Online Extra: Earlier is Better for Venture Capital
In mid-August, Provenance Ventures, a venture capital firm based in Los Angeles announced that it had closed on its first Fund, $10 million specifically to back early-stage social technology, media, and communications companies. Provenance said that it expects to make 20 to 40 investments ranging from $250,000 to $500,000 per company during the course of the fund.
Not long before the Provenance announcement, the VC outfit Louisiana Fund I, part of a Louisiana state venture fund, reported that it had invested $1 million in Primorigen Biosciences, an early-stage biotech firm in Madison, Wis. And in the same month, Tendril, an early-stage provider of network-operations platform software, announced that it had secured $5.25 million in funding from the VC firms Vista Ventures and Appian Ventures.
So far, 2006 is shaping up as a very active year for early-stage companies to receive venture capital funding. According to the MoneyTree Report, a quarterly study put out by PricewaterhouseCoopers and the National Venture Capital Assn., 74 startup and seed companies raised money from venture investors during the second quarter of this year, up from 54 last year.

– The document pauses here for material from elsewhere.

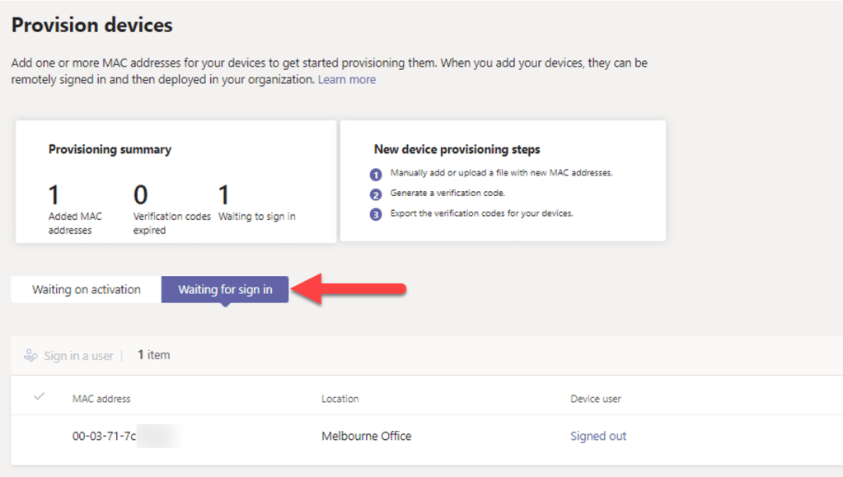Image resolution: width=843 pixels, height=477 pixels.
Task: Click the Verification codes expired count
Action: pos(141,196)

Compared to the leaner times that followed the 2000-2001 economic implosion, entrepreneurs are now finding themselves in the position of attracting funding as more and more VCs are interested in getting in on the ground floor and investing in early-stage companies (see BusinessWeek.com, 8/3/06, "Before You Accept VC Funding…").
Why are early-stage companies suddenly attractive investment opportunities? For one, the market itself is a lot more enticing for entrepreneurs to go back out there and innovate. "When [the economy] was more challenging," says Neil Sequeira, a partner at the Boston-based venture firm General Catalyst, "executives at large companies stayed at the high-paying jobs. Now that the market is a little bit warmer, entrepreneurs are willing to get out of their comfort zones and start new projects, and VCs are willing to back great talent."
For instance, Sequeira says that last December his firm raised $400 million, following on the heels of $200 million and $300 million funds raised in three rounds since 2000. "We're seeing more money in the marketplace," he says, adding that 90% of his investments are in early-stage companies.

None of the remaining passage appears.